**QUOTED TEXT**
---------------

Michael Seery works through some worked examples
In their perspective on worked examples, Crippen and Brooks write that 'prior knowledge…is far and away the greatest predictor of successful student learning'.1 This contrasts with the often held belief that a student’s performance can be explained primarily by some kind of natural ability. This belief places the teacher in a passive role, whereas aiming to continually extend the student’s prior knowledge makes the teacher 'critical for creating an environment emphasising acquisition of the structure and knowledge of the discipline'.
Ask any colleague whether they use worked examples, and they will of course say that they do. But a closer look at how we use worked examples can be valuable. According to cognitive load theory, novice learners will approach a problem with little prior knowledge of either the approach to use or the chemistry content. Thus, the problem can cause a significant load in the working memory, causing the student to think the question is too difficult.
Worked examples in the sense meant here are not just solutions to problems. Rather, they contain: the problem formulation, the solution steps and the final solution.1 Considering worked examples more formally allows us to think again about how we can use them in our teaching. Suppose a titration calculation has three steps:
- Calculate the number of moles delivered from the burette.

---------------

**AVAILABLE DATA**
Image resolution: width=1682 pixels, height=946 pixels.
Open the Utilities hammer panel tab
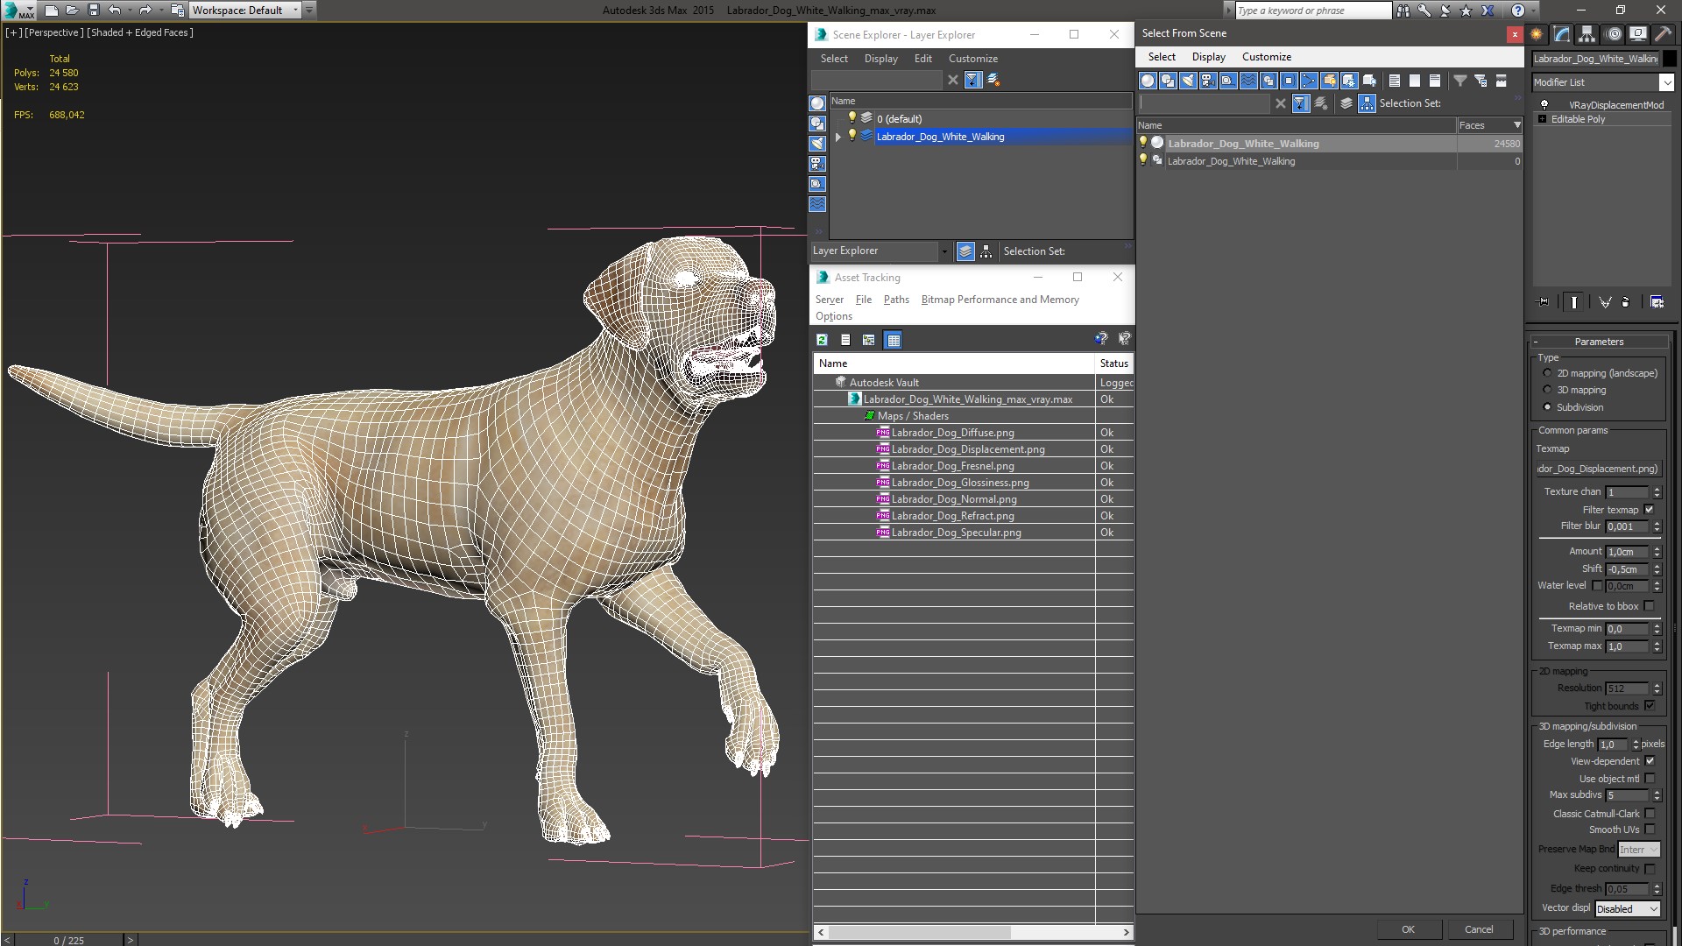tap(1664, 34)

---------------

**THE REQUEST**
Extract the piece on worked examples in chemistry teaching from above, reproducing the whole of it word for word.

**EXPECTED OUTPUT**
Michael Seery works through some worked examples
In their perspective on worked examples, Crippen and Brooks write that 'prior knowledge…is far and away the greatest predictor of successful student learning'.1 This contrasts with the often held belief that a student’s performance can be explained primarily by some kind of natural ability. This belief places the teacher in a passive role, whereas aiming to continually extend the student’s prior knowledge makes the teacher 'critical for creating an environment emphasising acquisition of the structure and knowledge of the discipline'.
Ask any colleague whether they use worked examples, and they will of course say that they do. But a closer look at how we use worked examples can be valuable. According to cognitive load theory, novice learners will approach a problem with little prior knowledge of either the approach to use or the chemistry content. Thus, the problem can cause a significant load in the working memory, causing the student to think the question is too difficult.
Worked examples in the sense meant here are not just solutions to problems. Rather, they contain: the problem formulation, the solution steps and the final solution.1 Considering worked examples more formally allows us to think again about how we can use them in our teaching. Suppose a titration calculation has three steps:
- Calculate the number of moles delivered from the burette.